From city A to city B, the distance between which is 60 km, 2 cyclists left at the same time. The speed of one of them

From city A to city B, the distance between which is 60 km, 2 cyclists left at the same time. The speed of one of them is 4 km / h less than the speed of the other, so he arrived in city B 1h15 min later than the other cyclist. How much time was spent on the first 12 km of the journey by the cyclist who was traveling at a lower speed?

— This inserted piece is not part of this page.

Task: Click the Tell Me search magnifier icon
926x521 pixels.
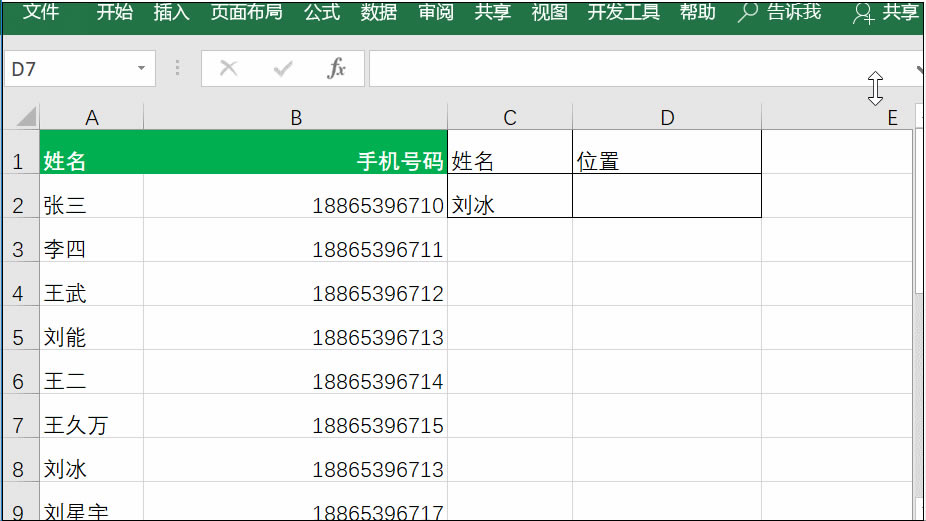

Let the speed of the first cyclist be x km / h, then the speed of the second cyclist is (x – 4) km / h. The first cyclist spent 60 / x hours on the way from city A to city B, and the second cyclist – (60 / (x – 4)) hours. By the condition of the problem, it is known that the second cyclist was on the way longer than the first one by (60 / (x – 4) – 60 / x) hours or by 1 hour 15 minutes = 1 15/60 hours = 1 1/4 hours = 1.25 h. Let’s make an equation and solve it.

60 / (x – 4) – 60 / x = 1.25;

O.D.Z. x ≠ 4; x ≠ 0;

60x – 60 (x – 4) = 1.25x (x – 4);

60x – 60x + 240 = 1.25x ^ 2 – 5x;

1.25x ^ 2 – 5x – 240 = 0;

x ^ 2 – 4x – 192 = 0;

D = b ^ 2 – 4ac;

D = (-4) ^ 2 – 4 * 1 * (-192) = 16 + 768 = 784; √D = 28;

x = (- b ± √D) / (2a);

x1 = (4 + 28) / 2 = 32/2 = 16 (km / h) – speed of the 1st;

x2 = (4 – 28) / 2 = -24/2 = -12 – speed is never negative;

x – 4 = 16 – 4 = 12 (km / h) – speed of the 2nd.

Let’s find how many hours the second cyclist spent on the first 12 km of the journey.

12: 12 = 1 (h).

Answer. 1 hour.